• _Task instructions_: In the entries below, find each line bearing the string "size" and copy it.

• _Provided records_:
──────────────────────────────
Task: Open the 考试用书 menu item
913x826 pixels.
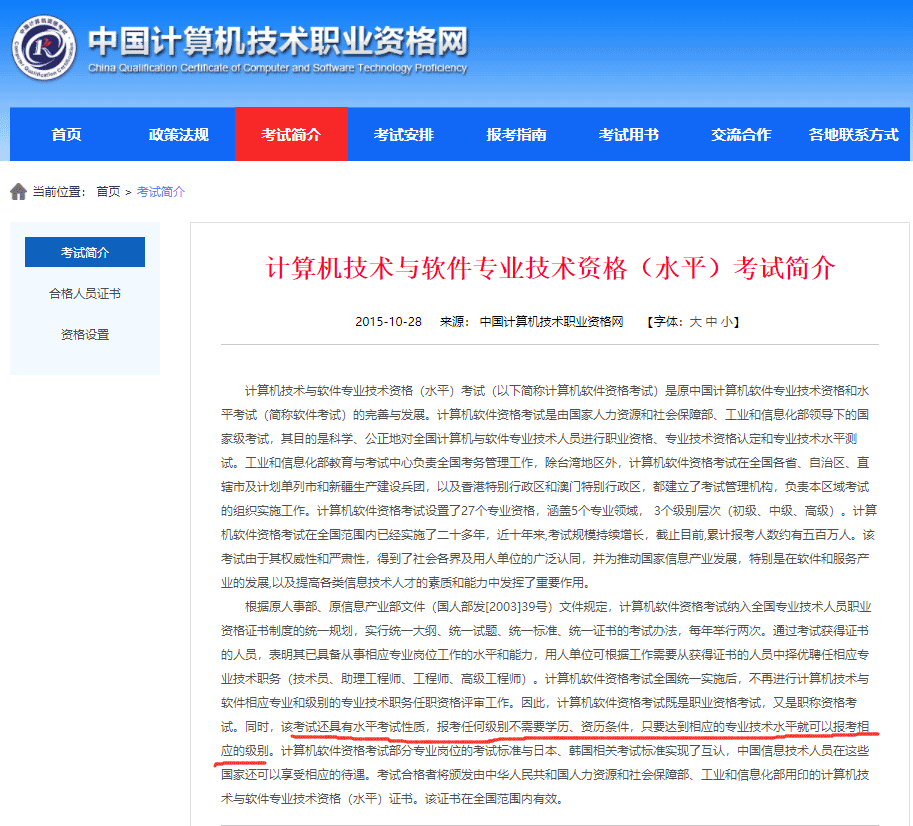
──────────────────────────────
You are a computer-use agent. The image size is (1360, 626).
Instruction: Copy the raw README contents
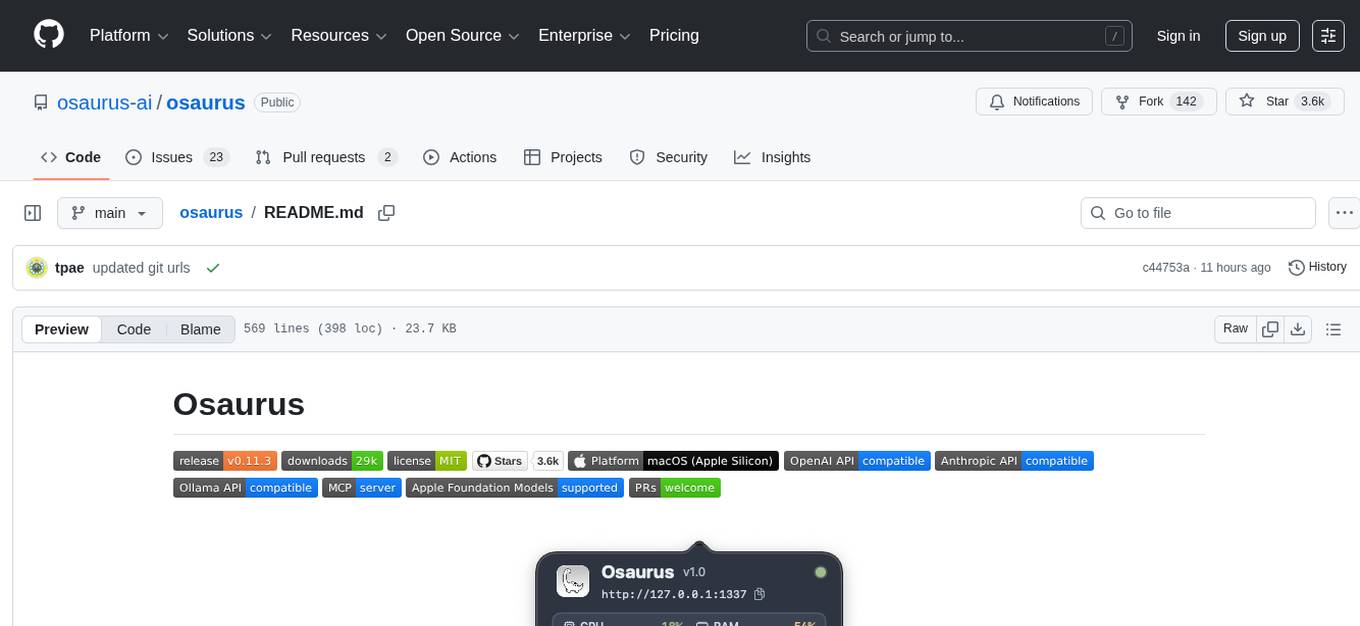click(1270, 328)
──────────────────────────────
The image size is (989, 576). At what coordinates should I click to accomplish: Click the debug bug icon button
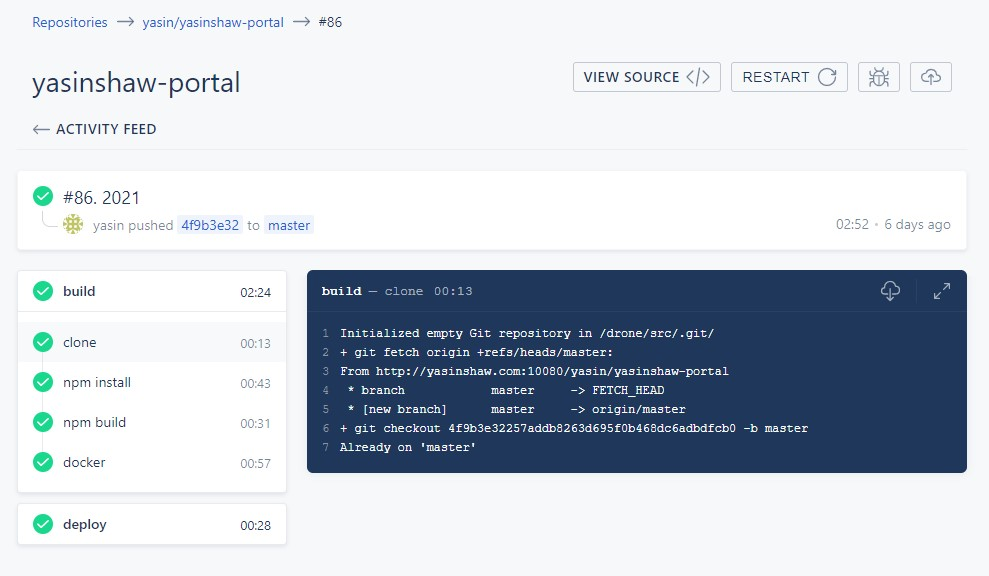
──────────────────────────────
• _Task result_:
You are a computer-use agent. The image size is (1360, 626).
The image size is (989, 576). At what coordinates should I click to accomplish: Click the debug bug icon button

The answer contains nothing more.